Tuesday, January 10, 2017

ARCHETYPE AND ARTIFICE PT. 2

At the end of PART 1 I stated that I would investigate a particular archetypal trope, that of the "birth-mystery plot," across the three phenomenalities of the NUM theory. The two examples more or less introduced by Frye in the earlier quoted section from his ANATOMY were Oliver Twist (my selection of a Dickens "mystery orphan") and Ion (from the Euripides play of the same name). Within the domain of "the uncanny," the most famous example of this trope is almost inevitably Tarzan. whose origin-tale may be more widely known than that of the other two.

I'll backtrack here just enough to reference my 2013 statement here as how the uncanny differs from the purely naturalistic, both in terms of the principle of "strangeness" and in terms of a potential for combinatory power:

What Todorov fails to comprehend here is that the "quite rational explanations" in USHER do not dispel the sense of something bizarre taking place, as is seen when the "statue" in WINTER'S TALE seems, ever so briefly, to have come to life.  The slight nods to possible rational explanations in USHER do not the banish the strangeness of the House, with its face-like facade, its doomed occupants and its cataclysmic descent into the tarn.  This is the common element of all of my ten uncanny-tropes.  In each case the uncanny-author plays a game that resembles the game of the advocate of naturalism, in that he does not violate causality.  But he does so not to reify "the real," as Todorov suggests.  He does so to create a "supra-real world," one in which there is a far greater potential for combinatory sublimity than in any naturalistic work. 
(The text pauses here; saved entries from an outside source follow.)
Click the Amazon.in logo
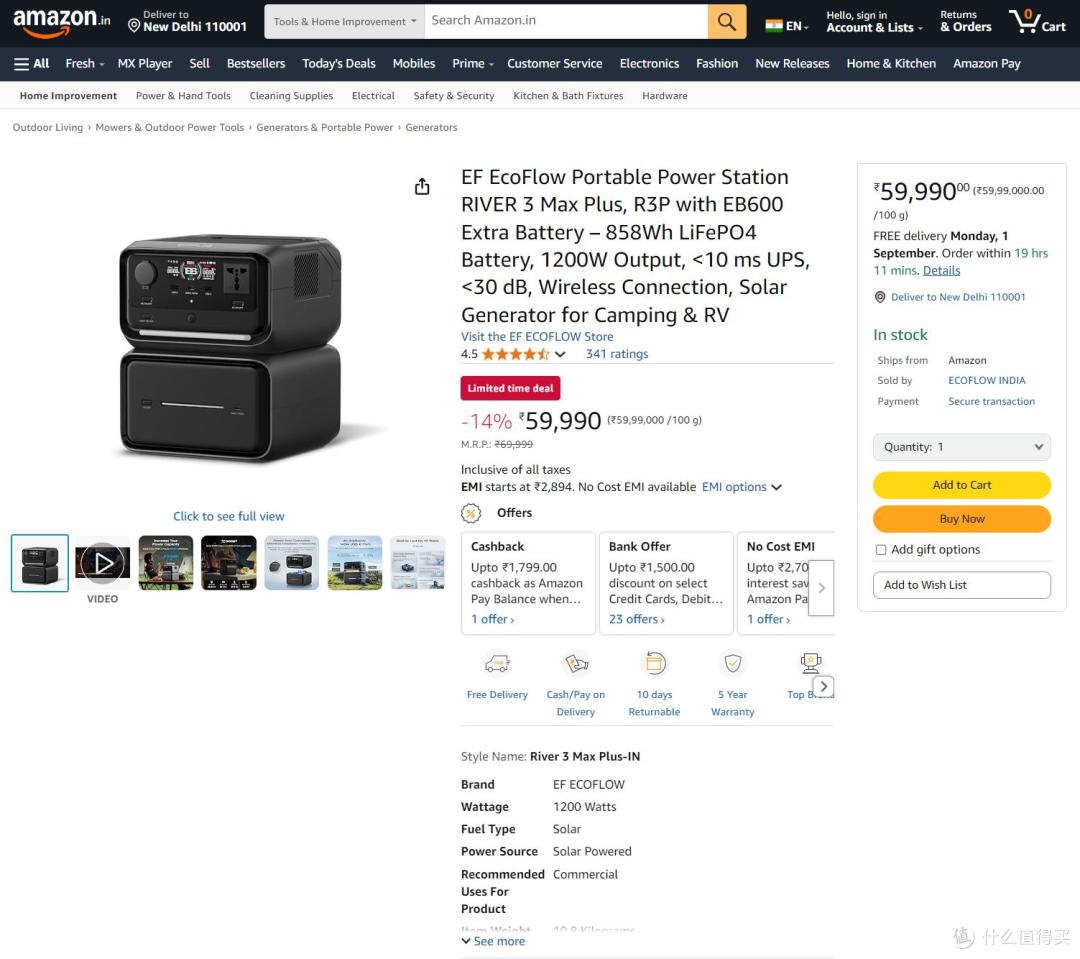 coord(61,21)
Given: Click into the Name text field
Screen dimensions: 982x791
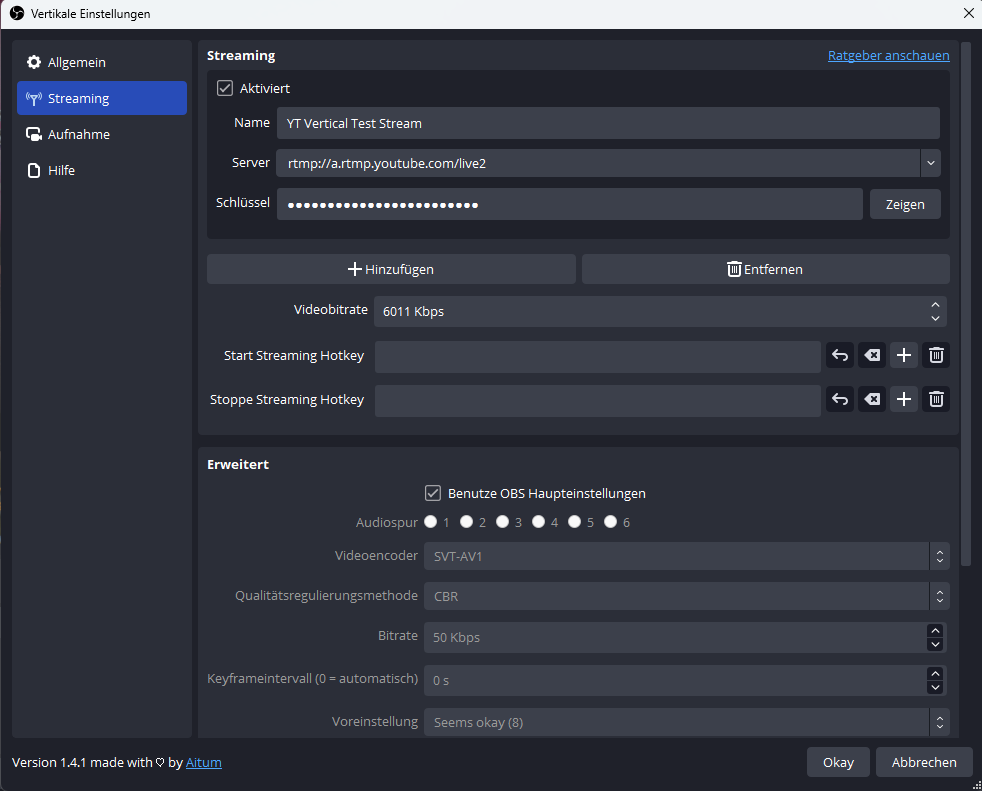Looking at the screenshot, I should (x=607, y=124).
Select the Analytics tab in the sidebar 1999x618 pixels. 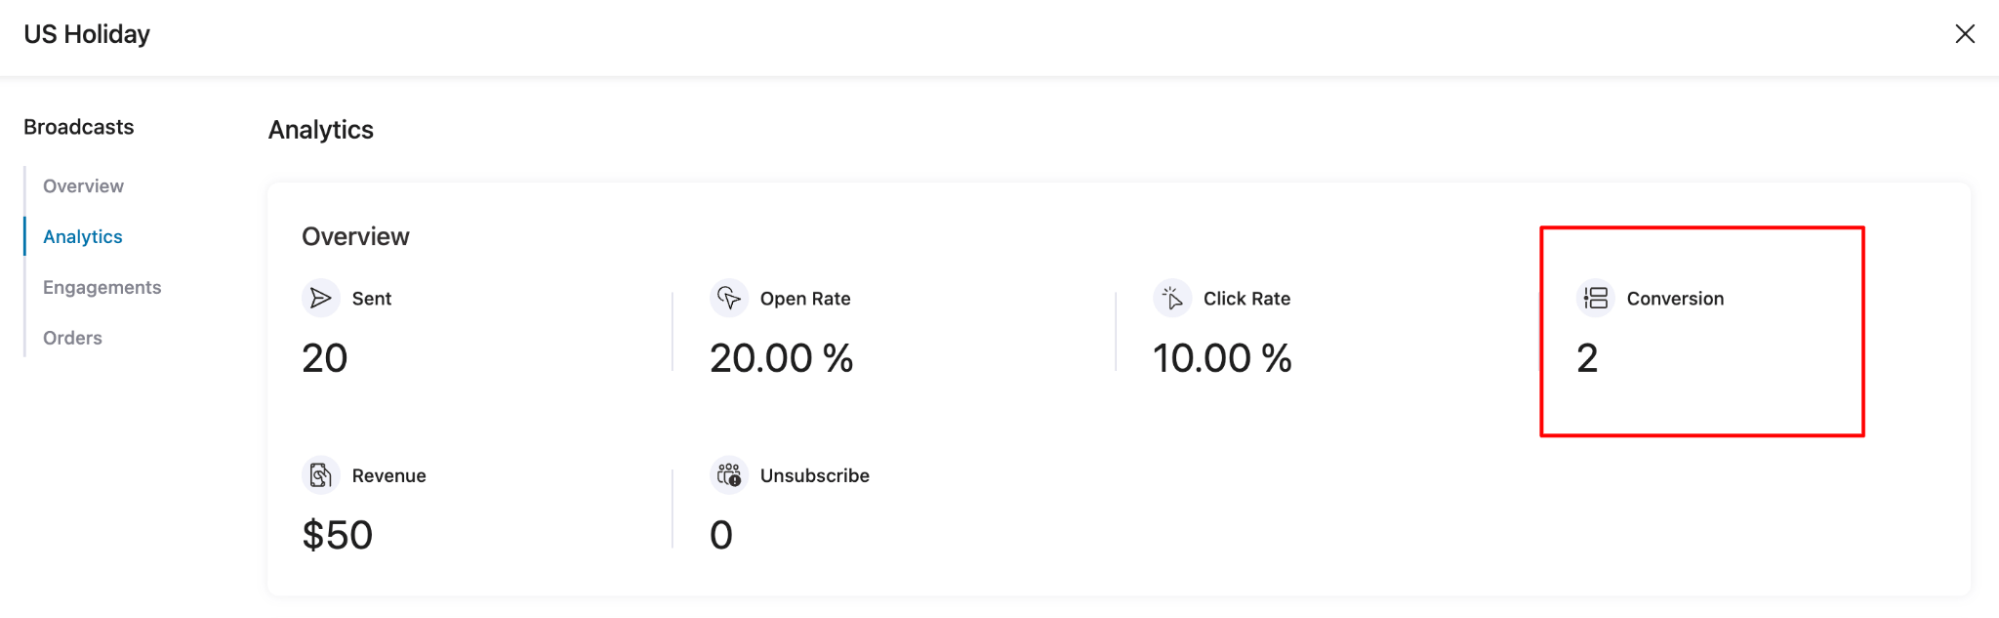tap(82, 236)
Now, in PART 1 I made a brief comparison between the narrative strategies of Oliver's creator and the dramatist of ION:

the author [Dickens] will seek to emphasize that, say, Oliver Twist is the product of an unjust social system, rather than the obvious spawn of either a fiction-writer or of any mythological entities that might stand in for the author. (Again following Frye's example, the god Apollo exists to "explain" the provenance of his mortal son Ion, in more or less parallel fashion to the sacrificed giant whose death "explains" the origins of the universe.)
Now, the caveat must be made that Euripides did not "invent" Ion as the other two invented their respective characters. Nevertheless, an author who follows the basic outlines of a traditional myth-tale about a traditional character tacitly accepts the phenomenality implied in that material, and anyone who attempts to produce a mythology out of whole cloth, as Tolkien did, is likely to pursue roughly the same narrative strategies as the archaic authors, as far as how the gods function with relation both to mortals and to godly kindred.

Again I return to the definition I formulated of the three phenomenalities in response to my reading of Roy Bhaskar: 

In the NATURALISTIC category, all phenomena are both "coherent" and "intelligible."
In the UNCANNY category, all phenomena are "coherent" in that they do not exceed the cognitive//physical nature of causality, but some phenomena are not "intelligible" given that they may prove unintelligible by the standards of the NATURALISTIC.
In the MARVELOUS category, some phenomena may be neither "coherent" nor "intelligible."

(Note:my current term "coherent" substitutes for the discontinued one "regular.")

Everything in Oliver Twist's world is both coherent and intelligible, just as certain things in Ion's world are neither coherent nor intelligible. In the world that Burroughs created for Tarzan, however, he pursues some of the same goals as the naturalistic author as described in Part 1:

an author's focus upon verisimilitude means that he automatically seeks to limit the potential "affective freedom" of his work, in favor of a "cognitive restraint" based in his audience's acceptance of the rules of consensual reality. 

But Tarzan is not strictly intelligible as is Oliver Twist. I'm not speaking of incidents in the first book that strain credulity, like the ape-man teaching himself to read, because Burroughs wants his readers to believe that this miracle falls within the bounds of naturalistic possibility. Rather, it's that the author allows his character an "affective freedom" that exceeds the type of affectivity normally possible for characters in naturalistic worlds. Burroughs isn't being literal when he styles Tarzan a "forest god," but the impression of godhood is conveyed by the hero's strength, which on one hand is entirely human in its scope, and yet on the other hand has been developed to an extent most men never experience, including jungle-dwelling tribesmen who haven't been raised by apes.

Marvelous works by their nature must privilege the world of literary artifice, whether they are creating a whole world of marvelous things (Tolkien again) or just one marvelous thing in an otherwise natural-seeming world (Verne, and, in a narrative sense, Euripides). Naturalistic works privilege the perceptions, by the author and his culture, as to the restrictions of verisimilitude. The uncanny author utilizes strategies from both domains. Poe in Todorov's example of "House of Usher" allows his reader to pursue a naturalistic interpretation if he really wants it, but the author doesn't buttress that interpretation with assorted facts about the tendency of houses to sink into tarns at the least provocation.

In Part 3, I'll get back to the matter of how archetypes and artifice go together.